Return every record verbatim, omitting all pictures.

[Saved entries]

[Start of Attachment]

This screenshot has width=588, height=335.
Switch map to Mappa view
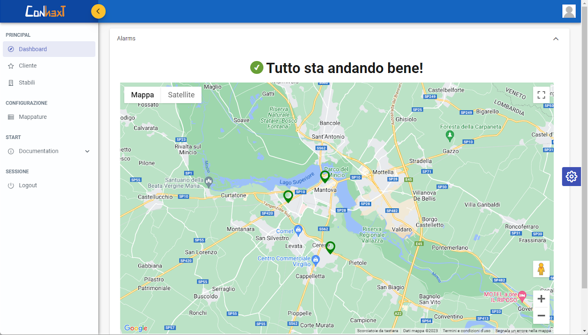pyautogui.click(x=142, y=95)
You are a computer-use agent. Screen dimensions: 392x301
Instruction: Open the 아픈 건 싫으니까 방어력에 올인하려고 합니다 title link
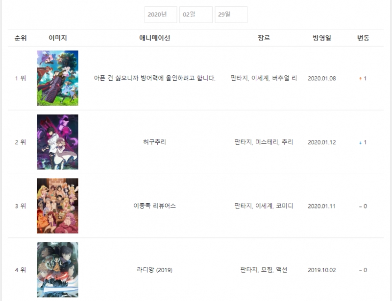154,78
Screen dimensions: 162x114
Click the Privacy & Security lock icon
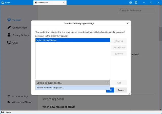click(9, 35)
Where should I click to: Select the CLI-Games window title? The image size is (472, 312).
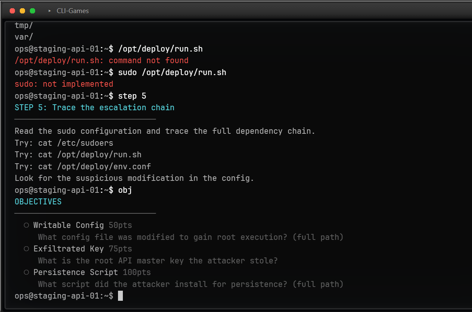tap(73, 11)
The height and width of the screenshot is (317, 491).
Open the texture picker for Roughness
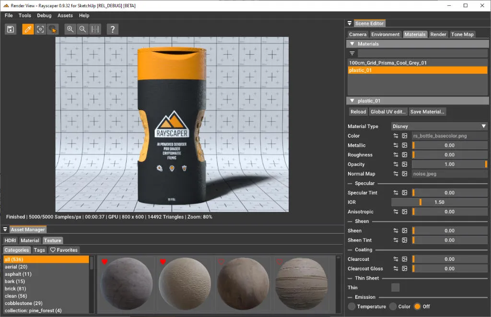[404, 154]
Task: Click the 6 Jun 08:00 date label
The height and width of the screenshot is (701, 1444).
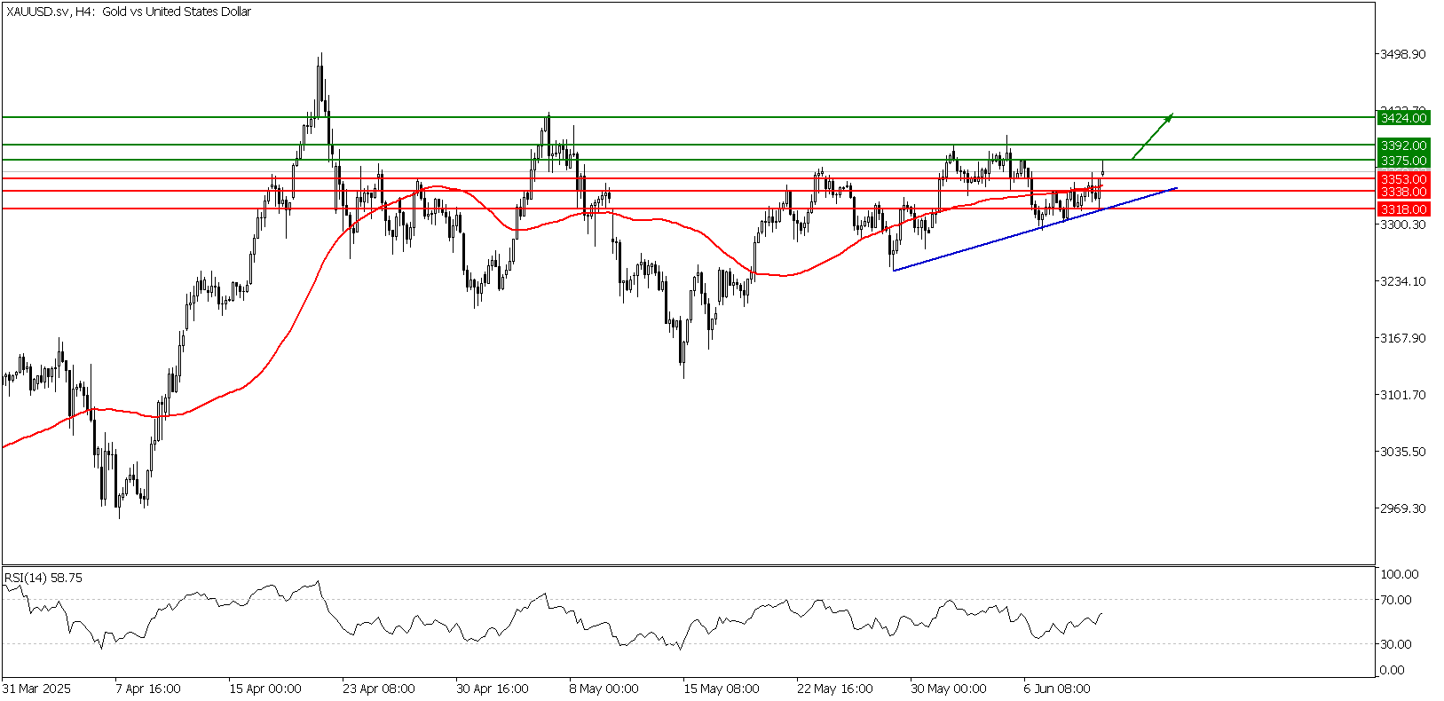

[End of Attachment]

» **Answer for this exercise**
This screenshot has width=588, height=335.
Switch map to Mappa view
pyautogui.click(x=142, y=95)
You are a computer-use agent. Screen dimensions: 392x301
Instruction: Open the 아픈 건 싫으니까 방어력에 올인하려고 합니다 title link
154,78
Screen dimensions: 162x114
Click the Privacy & Security lock icon
click(9, 35)
Where should I click to: Select the CLI-Games window title? The image size is (472, 312).
tap(73, 11)
The height and width of the screenshot is (317, 491).
Open the texture picker for Roughness
[404, 154]
Task: Click the 6 Jun 08:00 date label
The height and width of the screenshot is (701, 1444).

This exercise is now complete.